• GOAL
Copy the passage on George Hammond Whalley word for word, starting at "He was chairman" and ending at "National Temperance League.".

• PASSAGE GIVEN

==============================

George Hammond Whalley (22 January 1813 – 8 October 1878) was a British lawyer and Liberal Party politician.

He was the eldest son of James Whalley, a merchant and banker from Gloucester, and a direct descendant of Edward Whalley, the regicide. George was educated at University College London, gaining a first class degree in Metaphysics and Rhetoric. He entered Gray's Inn in 1835, and was called to the bar in 1839. He was an assistant tithe commissioner between 1836 and 1847, writing over 200 articles for the Justice of the Peace between 1838 and 1842. In 1838 and 1839 he published a pair of treatises on the Tithe Acts, which were expanded and published in 1848 as The Tithe Act and the Whole of the Tithe Amendment Acts.

In 1846 he married Anne Wakeford, with whom he had a son and two daughters.  During the Great Famine in 1847 he established several fisheries on the Irish west coast. In 1852 he was made Sheriff of Caernarvonshire,
a deputy lieutenant of Denbighshire,
and a captain in the Denbighshire Yeomanry.

He was chairman of the Llanidloes and Newtown Railway, the first in Montgomeryshire, from its inception in 1852 and was the first chairman of the Mid-Wales Railway in 1859. He was also active in the Railway Benevolent Institution and the National Temperance League.

Parliamentary career 
He unsuccessfully stood for Parliament at the 1852 general election in Montgomery, and was returned to Parliament on his second attempt at a by-election in December 1852
for the City of Peterborough.
There were reports of irregularities in the election, which had been heavily influenced by Earl Fitzwilliam, and his election was voided on 8 June 1853. A second by-election was held on 25 June 1853, when Whalley was re-elected.
Another election petition was lodged, and a Committee of the House of Commons was established in July 1853 to investigate the case. The committee determined that he had not been legitimately elected, and reinstated his opponent, Thomson Hankey. He was once again elected, however, in the 1859 general election.

==============================

• EXTRACTED RECORDS
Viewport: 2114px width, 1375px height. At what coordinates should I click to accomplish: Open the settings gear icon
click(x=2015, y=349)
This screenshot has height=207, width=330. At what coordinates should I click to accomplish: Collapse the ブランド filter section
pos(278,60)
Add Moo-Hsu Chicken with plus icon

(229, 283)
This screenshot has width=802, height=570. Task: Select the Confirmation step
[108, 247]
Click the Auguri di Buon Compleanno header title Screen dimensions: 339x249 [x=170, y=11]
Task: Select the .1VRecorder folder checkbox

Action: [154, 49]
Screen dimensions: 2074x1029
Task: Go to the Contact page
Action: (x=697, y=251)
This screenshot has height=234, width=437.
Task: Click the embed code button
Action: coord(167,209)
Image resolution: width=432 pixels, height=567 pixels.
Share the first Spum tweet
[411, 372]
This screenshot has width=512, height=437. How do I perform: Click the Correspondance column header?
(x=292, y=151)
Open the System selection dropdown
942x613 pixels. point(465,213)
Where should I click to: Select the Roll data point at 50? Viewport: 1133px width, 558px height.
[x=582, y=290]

==============================

• ANSWER TO THE PROBLEM
He was chairman of the Llanidloes and Newtown Railway, the first in Montgomeryshire, from its inception in 1852 and was the first chairman of the Mid-Wales Railway in 1859. He was also active in the Railway Benevolent Institution and the National Temperance League.